While Clark County and environs bask in one of the warmest winters in modern times, we can be thankful we aren’t experiencing the chill of the north in Nome, Alaska. Nome, a city of 3,500 perched on the frozen shore of Norton Sound — an arm of the Bering Sea — is a place to find refrigerator weather.
The Nome Nugget, a weekly newspaper, reported Nome’s high temperature Jan. 16 at 8 degrees. The National Weather Service at Nome said the low temperature was 23 degrees below zero on Jan. 18, and peak wind gust for the week was 33 mph. Thanks to El Niño, January failed to produce a single day of freezing weather in Vancouver. The Portland Weather Bureau said that city experienced its third-warmest January in 70 years, with an average high temperature of 44.8 degrees.
Worries already have begun about reduced snowpack in the Cascades, and substandard water flow on streams and rivers that provide irrigation for crops and hydroelectric power. The culprit, El Niño, brings warmer equatorial Pacific Ocean waters off the west coast of South America. The phenomenon occurs every two to six years. Storms tend to track south, and “the Northwest tends to stay relatively dry,” Jon Lea, hydrologist, told Columbian reporter Erik Robinson.
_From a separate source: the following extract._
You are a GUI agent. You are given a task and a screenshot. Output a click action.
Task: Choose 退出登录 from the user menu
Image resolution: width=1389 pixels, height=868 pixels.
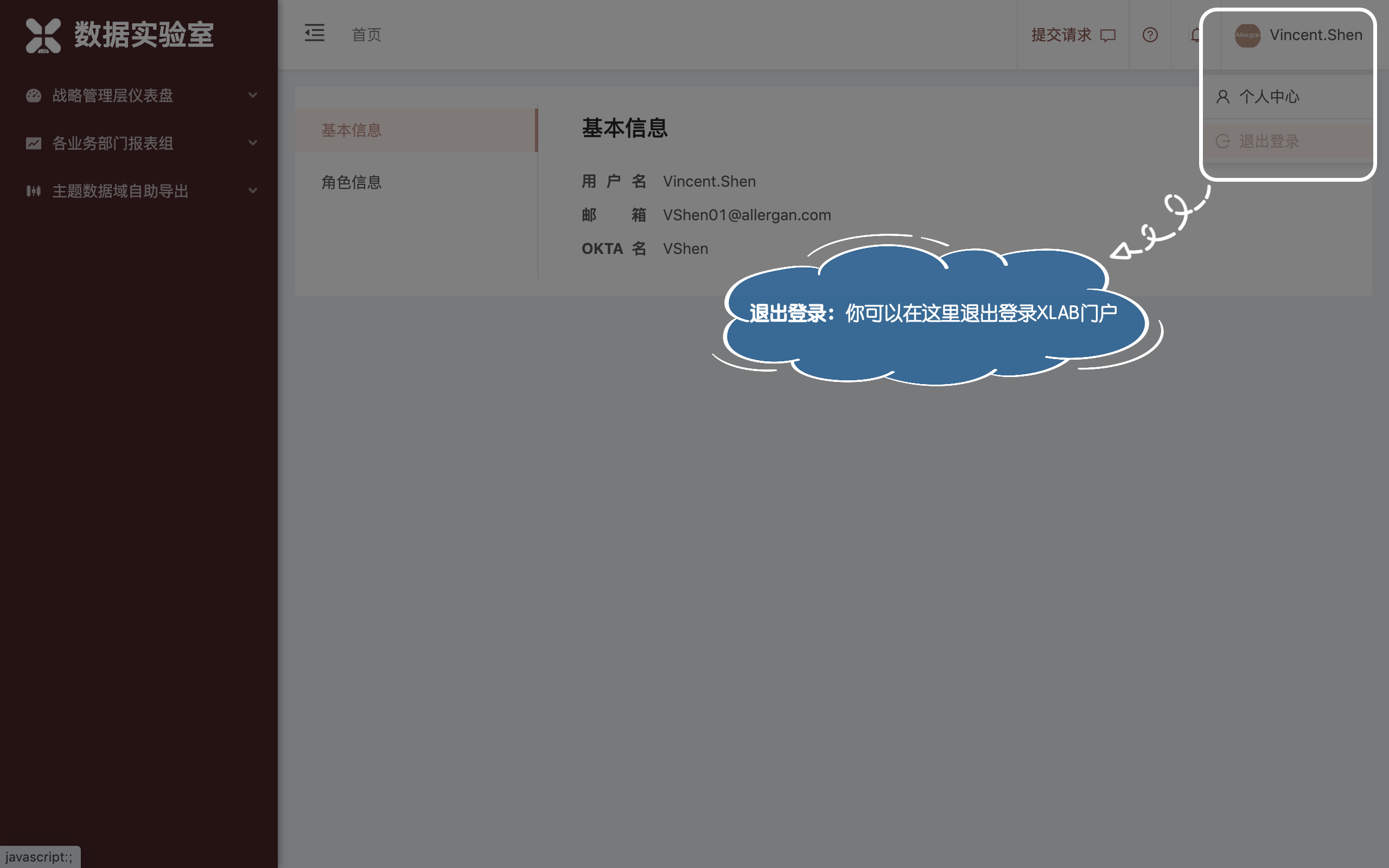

Lea is with the U.S. Natural Resources Conservation Service.
Nome, located 102 miles south of the Arctic Circle, has no such concerns. It is well-suited to host the finish line of the Iditarod Trail Sled Dog race, a grueling run of nearly 1,200 miles that starts in Anchorage the first Saturday of March. Temperature extremes can range from plus 45 to minus 60.